- [Required task 1]: Condense the paragraph beginning "No CDL needed" in the hotshot cost calculator text into a short bulleted list that keeps its main facts.

- [Given text]:
DieselMath

Hotshot Cost Per Mile Calculator

No CDL needed under 26,001 lbs GVWR combined — but verify your actual combined weight, because plenty of viable hotshot setups exceed it. Insurance is usually the single biggest line item for a new authority running open deck, and it deserves an honest number, not a guess. The diesel price below is this week's real U.S. average, not a stale number from last quarter.

Defaults below are starting points for a typical Hotshot (dually + gooseneck) operation — plug in your real numbers.

Monthly truck note. Enter 0 if paid off.

Liability + cargo + physical damage, monthly.

IRP, permits, heavy-use tax — averaged monthly.

ELD, parking, phone, accounting — everything else you pay monthly.

All miles, loaded and empty.

This week's U.S. average from EIA.

Repairs, PM services, averaged per mile.

Text and item location entries

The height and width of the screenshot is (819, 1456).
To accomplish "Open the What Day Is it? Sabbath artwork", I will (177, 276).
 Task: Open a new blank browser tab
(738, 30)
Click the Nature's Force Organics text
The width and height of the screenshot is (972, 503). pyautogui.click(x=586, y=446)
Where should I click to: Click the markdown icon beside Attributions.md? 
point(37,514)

- [Required task 2]: Render every line of the listing above as a numbered list, omitting any blank lines.

- [Expected output 1]:
- No CDL is required under 26,001 lbs GVWR combined, but check your actual combined weight, since many viable hotshot setups go over it.
- Insurance is usually the largest single expense for a new authority running open deck and calls for an honest figure rather than a guess.
- The diesel price given is this week's real U.S. average, not an outdated figure from last quarter.

- [Expected output 2]:
1. The height and width of the screenshot is (819, 1456).
2. To accomplish "Open the What Day Is it? Sabbath artwork", I will (177, 276).
3.  Task: Open a new blank browser tab
4. (738, 30)
5. Click the Nature's Force Organics text
6. The width and height of the screenshot is (972, 503). pyautogui.click(x=586, y=446)
7. Where should I click to: Click the markdown icon beside Attributions.md? 
8. point(37,514)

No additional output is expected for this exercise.